**Saved entries**.

--

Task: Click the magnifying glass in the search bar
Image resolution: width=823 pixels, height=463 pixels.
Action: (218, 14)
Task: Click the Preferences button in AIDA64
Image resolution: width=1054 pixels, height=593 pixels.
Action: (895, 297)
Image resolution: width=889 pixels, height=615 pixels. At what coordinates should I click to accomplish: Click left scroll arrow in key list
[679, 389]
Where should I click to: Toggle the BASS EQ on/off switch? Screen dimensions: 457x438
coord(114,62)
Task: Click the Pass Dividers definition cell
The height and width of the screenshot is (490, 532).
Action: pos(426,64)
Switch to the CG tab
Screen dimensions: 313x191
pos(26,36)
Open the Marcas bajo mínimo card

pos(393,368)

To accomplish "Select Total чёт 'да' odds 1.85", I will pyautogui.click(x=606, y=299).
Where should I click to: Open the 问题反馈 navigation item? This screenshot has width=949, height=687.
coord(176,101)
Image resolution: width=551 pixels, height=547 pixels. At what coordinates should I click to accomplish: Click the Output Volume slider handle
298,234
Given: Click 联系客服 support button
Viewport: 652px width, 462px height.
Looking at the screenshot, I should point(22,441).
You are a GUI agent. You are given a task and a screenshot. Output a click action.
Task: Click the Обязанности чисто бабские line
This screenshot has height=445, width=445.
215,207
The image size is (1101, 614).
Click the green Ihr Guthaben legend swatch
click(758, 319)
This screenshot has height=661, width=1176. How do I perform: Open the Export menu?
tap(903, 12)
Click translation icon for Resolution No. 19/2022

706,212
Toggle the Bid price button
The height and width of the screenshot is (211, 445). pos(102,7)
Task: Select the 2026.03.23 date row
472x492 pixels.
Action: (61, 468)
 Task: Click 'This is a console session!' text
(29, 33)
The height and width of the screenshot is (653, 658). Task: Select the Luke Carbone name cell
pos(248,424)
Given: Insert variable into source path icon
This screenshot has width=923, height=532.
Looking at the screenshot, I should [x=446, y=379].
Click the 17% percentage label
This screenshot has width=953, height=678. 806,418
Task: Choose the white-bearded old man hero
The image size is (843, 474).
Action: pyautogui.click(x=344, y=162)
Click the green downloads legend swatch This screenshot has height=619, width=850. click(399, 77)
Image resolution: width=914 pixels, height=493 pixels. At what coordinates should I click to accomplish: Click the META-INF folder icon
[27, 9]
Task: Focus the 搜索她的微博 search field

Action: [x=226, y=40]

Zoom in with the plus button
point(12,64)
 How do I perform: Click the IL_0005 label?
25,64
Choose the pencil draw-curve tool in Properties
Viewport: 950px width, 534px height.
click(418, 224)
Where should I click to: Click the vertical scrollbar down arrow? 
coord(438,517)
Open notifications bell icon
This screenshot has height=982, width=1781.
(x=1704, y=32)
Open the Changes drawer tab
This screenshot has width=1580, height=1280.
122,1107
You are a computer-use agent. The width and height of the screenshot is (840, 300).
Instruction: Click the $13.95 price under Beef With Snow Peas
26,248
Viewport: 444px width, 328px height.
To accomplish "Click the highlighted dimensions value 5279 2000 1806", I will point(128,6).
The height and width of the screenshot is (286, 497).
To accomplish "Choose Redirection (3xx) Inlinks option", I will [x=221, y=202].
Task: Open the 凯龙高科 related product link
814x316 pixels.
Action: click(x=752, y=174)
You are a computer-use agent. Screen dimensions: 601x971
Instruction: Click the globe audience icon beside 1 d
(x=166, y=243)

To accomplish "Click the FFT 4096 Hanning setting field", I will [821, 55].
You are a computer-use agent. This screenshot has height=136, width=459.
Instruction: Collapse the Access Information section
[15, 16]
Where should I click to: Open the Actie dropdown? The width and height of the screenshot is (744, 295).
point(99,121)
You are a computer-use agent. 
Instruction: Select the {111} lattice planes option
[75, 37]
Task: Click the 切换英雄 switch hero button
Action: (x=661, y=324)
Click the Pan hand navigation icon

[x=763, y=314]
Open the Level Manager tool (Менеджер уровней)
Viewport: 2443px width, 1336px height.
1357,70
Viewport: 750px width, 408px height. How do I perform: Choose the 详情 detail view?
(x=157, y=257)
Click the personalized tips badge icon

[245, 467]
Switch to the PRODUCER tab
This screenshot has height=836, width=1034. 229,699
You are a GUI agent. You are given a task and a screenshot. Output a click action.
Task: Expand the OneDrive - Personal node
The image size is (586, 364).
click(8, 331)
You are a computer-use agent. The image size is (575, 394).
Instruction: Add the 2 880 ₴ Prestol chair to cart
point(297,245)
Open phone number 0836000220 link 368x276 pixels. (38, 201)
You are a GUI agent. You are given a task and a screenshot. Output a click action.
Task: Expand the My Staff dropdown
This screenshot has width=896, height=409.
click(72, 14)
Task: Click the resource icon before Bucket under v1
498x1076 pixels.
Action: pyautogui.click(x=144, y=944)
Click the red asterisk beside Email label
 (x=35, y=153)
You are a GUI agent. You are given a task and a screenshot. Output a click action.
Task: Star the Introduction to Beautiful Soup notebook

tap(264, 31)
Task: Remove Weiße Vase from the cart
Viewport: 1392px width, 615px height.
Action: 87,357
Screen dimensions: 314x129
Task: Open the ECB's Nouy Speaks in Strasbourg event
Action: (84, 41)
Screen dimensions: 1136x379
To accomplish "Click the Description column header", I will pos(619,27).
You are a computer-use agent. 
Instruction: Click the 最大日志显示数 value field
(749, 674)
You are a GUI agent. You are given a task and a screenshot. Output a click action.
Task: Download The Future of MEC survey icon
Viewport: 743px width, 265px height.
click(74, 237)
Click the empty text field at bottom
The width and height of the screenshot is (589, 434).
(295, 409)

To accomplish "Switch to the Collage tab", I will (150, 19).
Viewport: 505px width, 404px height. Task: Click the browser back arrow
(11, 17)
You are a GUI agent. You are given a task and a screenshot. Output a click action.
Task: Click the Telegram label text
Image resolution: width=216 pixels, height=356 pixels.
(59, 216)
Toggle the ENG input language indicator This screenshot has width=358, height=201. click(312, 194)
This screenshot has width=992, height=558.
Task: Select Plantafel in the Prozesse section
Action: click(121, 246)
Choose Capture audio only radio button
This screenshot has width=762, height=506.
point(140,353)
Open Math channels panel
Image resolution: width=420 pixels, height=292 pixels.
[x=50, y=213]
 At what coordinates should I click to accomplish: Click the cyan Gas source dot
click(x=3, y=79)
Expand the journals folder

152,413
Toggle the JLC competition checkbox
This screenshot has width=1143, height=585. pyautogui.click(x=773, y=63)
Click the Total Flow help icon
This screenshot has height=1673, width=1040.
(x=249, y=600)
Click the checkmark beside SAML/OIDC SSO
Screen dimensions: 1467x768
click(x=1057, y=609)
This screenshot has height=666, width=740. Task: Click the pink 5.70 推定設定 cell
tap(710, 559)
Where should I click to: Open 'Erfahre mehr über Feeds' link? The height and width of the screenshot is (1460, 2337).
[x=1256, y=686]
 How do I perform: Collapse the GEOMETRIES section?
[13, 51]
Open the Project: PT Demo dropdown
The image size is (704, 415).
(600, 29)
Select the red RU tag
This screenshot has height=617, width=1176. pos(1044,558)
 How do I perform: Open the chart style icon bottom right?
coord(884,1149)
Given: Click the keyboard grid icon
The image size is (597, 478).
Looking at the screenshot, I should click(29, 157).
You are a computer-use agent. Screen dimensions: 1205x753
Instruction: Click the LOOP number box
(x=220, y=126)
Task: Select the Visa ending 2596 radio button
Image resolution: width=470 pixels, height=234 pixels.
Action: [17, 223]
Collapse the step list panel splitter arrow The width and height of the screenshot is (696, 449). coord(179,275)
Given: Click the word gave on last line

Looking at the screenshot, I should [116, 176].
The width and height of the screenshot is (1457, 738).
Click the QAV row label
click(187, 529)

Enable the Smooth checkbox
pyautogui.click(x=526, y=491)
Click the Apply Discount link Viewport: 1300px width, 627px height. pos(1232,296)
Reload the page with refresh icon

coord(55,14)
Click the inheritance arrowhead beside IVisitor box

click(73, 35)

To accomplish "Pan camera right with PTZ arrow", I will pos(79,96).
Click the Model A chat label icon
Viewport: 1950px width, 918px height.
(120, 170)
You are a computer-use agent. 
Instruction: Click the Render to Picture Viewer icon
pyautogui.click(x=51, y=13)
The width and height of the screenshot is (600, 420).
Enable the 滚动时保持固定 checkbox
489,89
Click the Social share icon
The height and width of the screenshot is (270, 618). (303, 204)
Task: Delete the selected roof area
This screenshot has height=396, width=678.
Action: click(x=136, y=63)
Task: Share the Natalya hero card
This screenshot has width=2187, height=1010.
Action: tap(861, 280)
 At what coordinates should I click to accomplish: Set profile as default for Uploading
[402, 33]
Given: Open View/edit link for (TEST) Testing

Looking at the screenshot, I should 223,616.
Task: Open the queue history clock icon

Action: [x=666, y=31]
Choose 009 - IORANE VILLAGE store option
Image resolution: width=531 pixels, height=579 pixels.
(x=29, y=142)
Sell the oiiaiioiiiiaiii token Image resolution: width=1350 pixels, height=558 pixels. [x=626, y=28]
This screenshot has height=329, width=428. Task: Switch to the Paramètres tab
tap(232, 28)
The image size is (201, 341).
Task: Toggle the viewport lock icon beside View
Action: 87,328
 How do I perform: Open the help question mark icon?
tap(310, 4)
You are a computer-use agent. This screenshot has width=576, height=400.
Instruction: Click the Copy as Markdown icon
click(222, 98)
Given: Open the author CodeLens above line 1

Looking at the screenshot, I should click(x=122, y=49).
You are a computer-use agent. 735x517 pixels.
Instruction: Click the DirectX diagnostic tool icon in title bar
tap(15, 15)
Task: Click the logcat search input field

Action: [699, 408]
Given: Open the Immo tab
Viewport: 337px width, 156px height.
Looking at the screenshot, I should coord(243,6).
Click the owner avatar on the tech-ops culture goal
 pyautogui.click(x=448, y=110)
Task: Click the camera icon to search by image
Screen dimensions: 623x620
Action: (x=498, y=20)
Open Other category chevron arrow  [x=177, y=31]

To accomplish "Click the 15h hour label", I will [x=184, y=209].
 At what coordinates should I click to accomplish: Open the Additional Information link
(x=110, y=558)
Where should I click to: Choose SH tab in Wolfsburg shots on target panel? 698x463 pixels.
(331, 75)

--

**TASK GOAL**. Can you rewrite the data above as a Markdown table with the columns Row and Line, running from the line with "Task: Click 'This" up to and including the line with "pos(248,424)", numbering each row and leaving out any blank lines?

**EXERCISE SOLUTION**.
| Row | Line |
|---|---|
| 1 |  Task: Click 'This is a console session!' text |
| 2 | (29, 33) |
| 3 | The height and width of the screenshot is (653, 658). Task: Select the Luke Carbone name cell |
| 4 | pos(248,424) |